This is where the Secretary’s grievance hits a deeper, more useful truth. When staff tells a newsroom leader they’re overwhelmed, the leader usually reaches for a scheduling tool or a job posting. They think it’s a math problem. But overwhelmed is rarely about the clock. It’s actually code for: I don’t know what the priority is, so everything feels like a priority.
That’s not a capacity problem. That’s a mission problem. And the distinction matters more than most leaders realize.
A newsroom that hires ten more reporters without clarity about what those reporters should prioritize doesn’t become more capable. It becomes more confused. More people chasing an undefined mission just means the confusion scales up faster. You’re pouring water into a bucket with no bottom. Hiring more people just increases the flow. It doesn’t fix the hole.

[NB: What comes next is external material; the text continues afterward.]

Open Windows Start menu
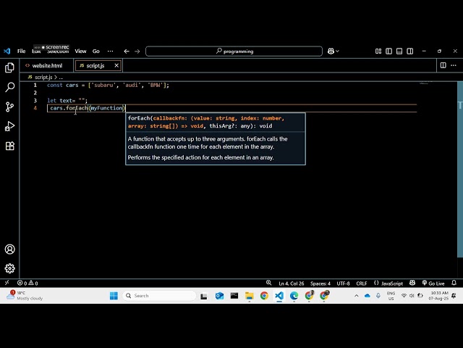[114, 296]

The venture philanthropy model that has shaped so much of nonprofit journalism funding has made this worse. Funders ask what you need to grow. The answer from newsrooms is almost always the same: more people, more programs, more ambition. Growth becomes the metric. So newsrooms grow. They add beats they haven’t fully thought through. They launch initiatives because the grant was available, not because the mission demanded it.
Instead, staff gets spread thin across a dozen different initiatives that don’t talk to each other. They aren’t drowning because the pile of work is too high; they’re drowning because they can’t see the point of the pile. When your team says they’ve hit capacity, they aren’t begging for an extra hour in the day. They’re begging for a reason to say no to the wrong things. They’re telling you the organization has lost its coherence.
Are you seeing this in your own organization? Is your team telling you they’re overwhelmed? What does that actually mean where you work? Leave a comment or hit reply. I read everything.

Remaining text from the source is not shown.